(EXCERPT)

Floridobia

Scientific classification
- Kingdom: Animalia
- Phylum: Mollusca
- Class: Gastropoda
- Subclass: Caenogastropoda
- Order: Littorinimorpha
- Family: Hydrobiidae
- Genus: Floridobia Thompson & Hershler, 2002
- Type species: Amnicola floridana Frauenfeld, 1863

= Floridobia =

Genus of gastropods

Floridobia is a genus of very small freshwater snails (and one species found in brackish coastal marshes) that have an operculum, in the family Hydrobiidae, the mud snails.

Floridobia siltsnails are dioecious (having separate male and female individuals). Females are usually much larger and more numerous than males. They are believed to have a life-span of about one year. In the relatively warm waters of Florida springs, reproduction occurs year-round. The snails feed on microbial organisms and detritus attached to surfaces. Floridobia species tolerate low dissolved oxygen levels found near spring vents, which helps protect then from most fish predators.

(End EXCERPT)
(DATASET)

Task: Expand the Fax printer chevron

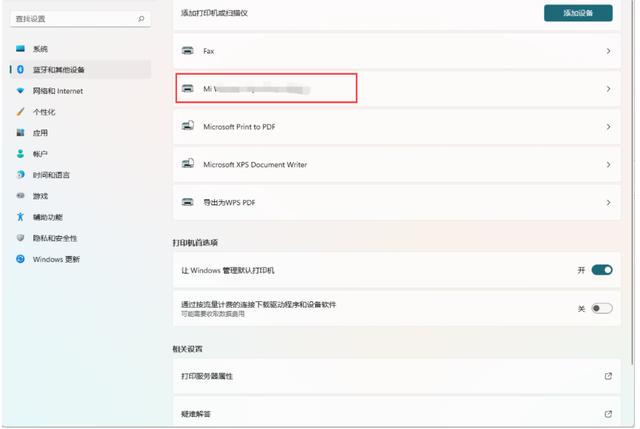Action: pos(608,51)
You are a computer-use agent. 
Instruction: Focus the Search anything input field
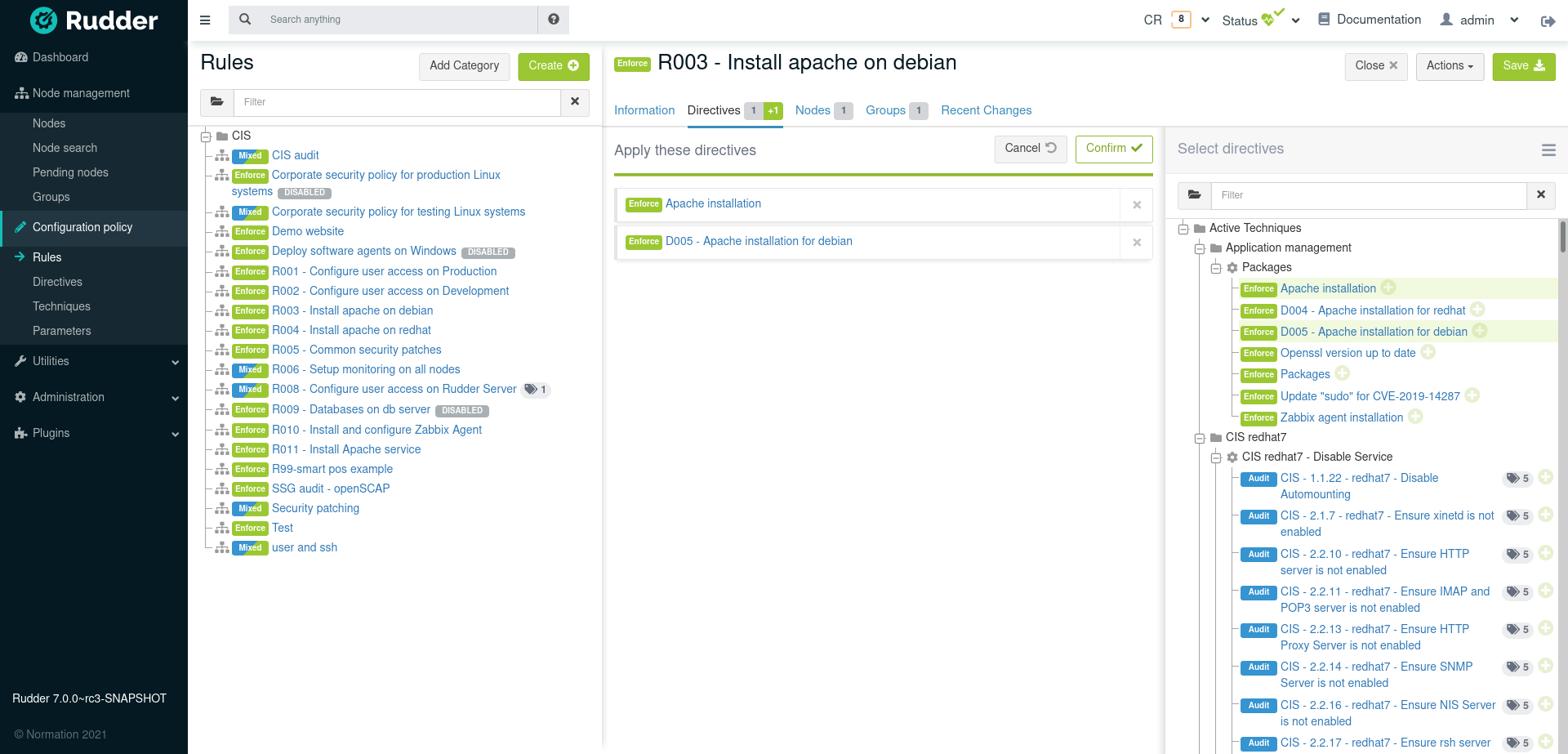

(End DATASET)
(DATASET)

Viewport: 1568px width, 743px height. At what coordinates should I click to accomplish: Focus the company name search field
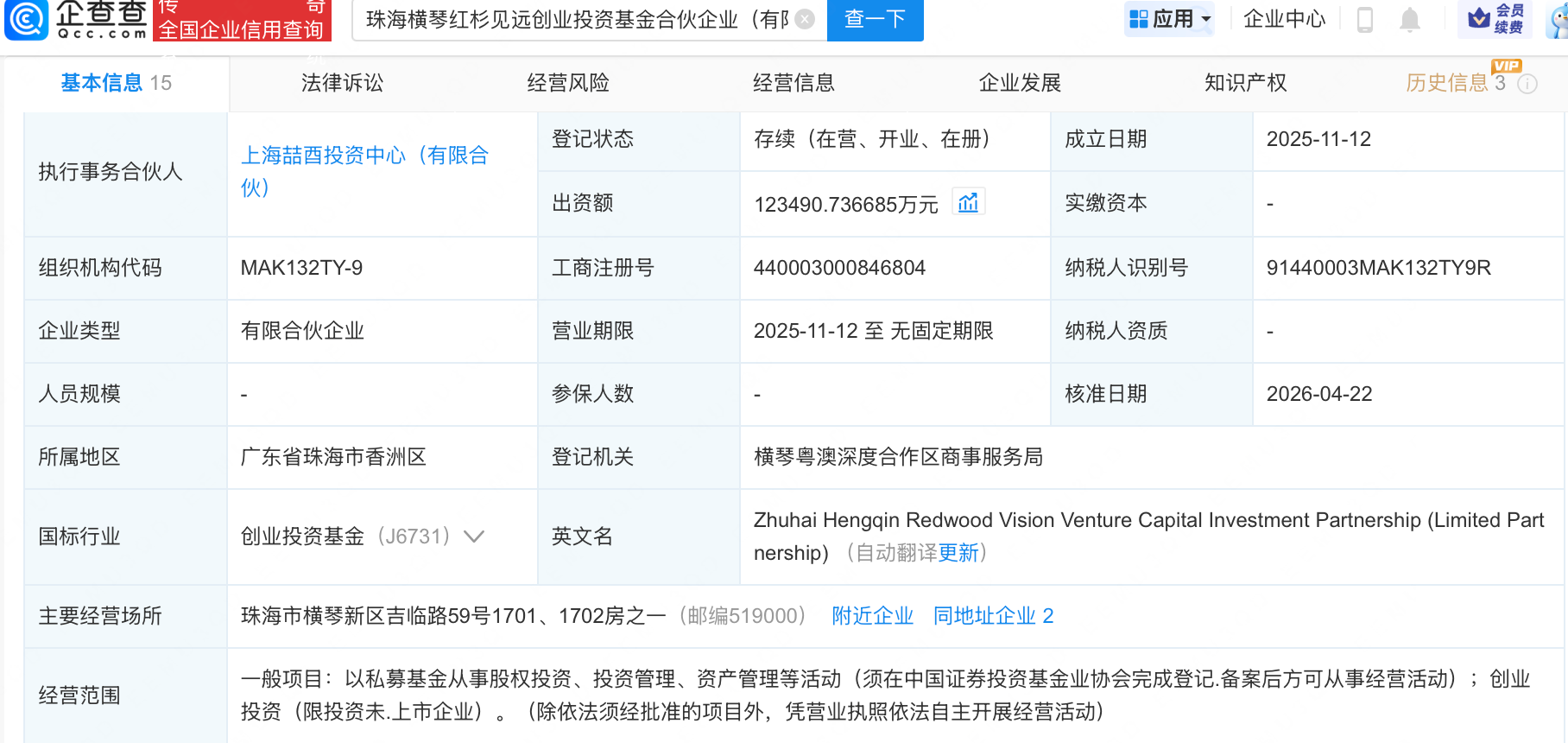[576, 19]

(End DATASET)

*WHAT THE EXERCISE ASKS*:
Rewrite the part of the Floridobia text that begins at the words "Floridobia siltsnails are" and stops after "most fish predators.", and replace "year-round" with "throughout the year".

*OUTPUT OF THE EXERCISE*:
Floridobia siltsnails are dioecious (having separate male and female individuals). Females are usually much larger and more numerous than males. They are believed to have a life-span of about one year. In the relatively warm waters of Florida springs, reproduction occurs throughout the year. The snails feed on microbial organisms and detritus attached to surfaces. Floridobia species tolerate low dissolved oxygen levels found near spring vents, which helps protect then from most fish predators.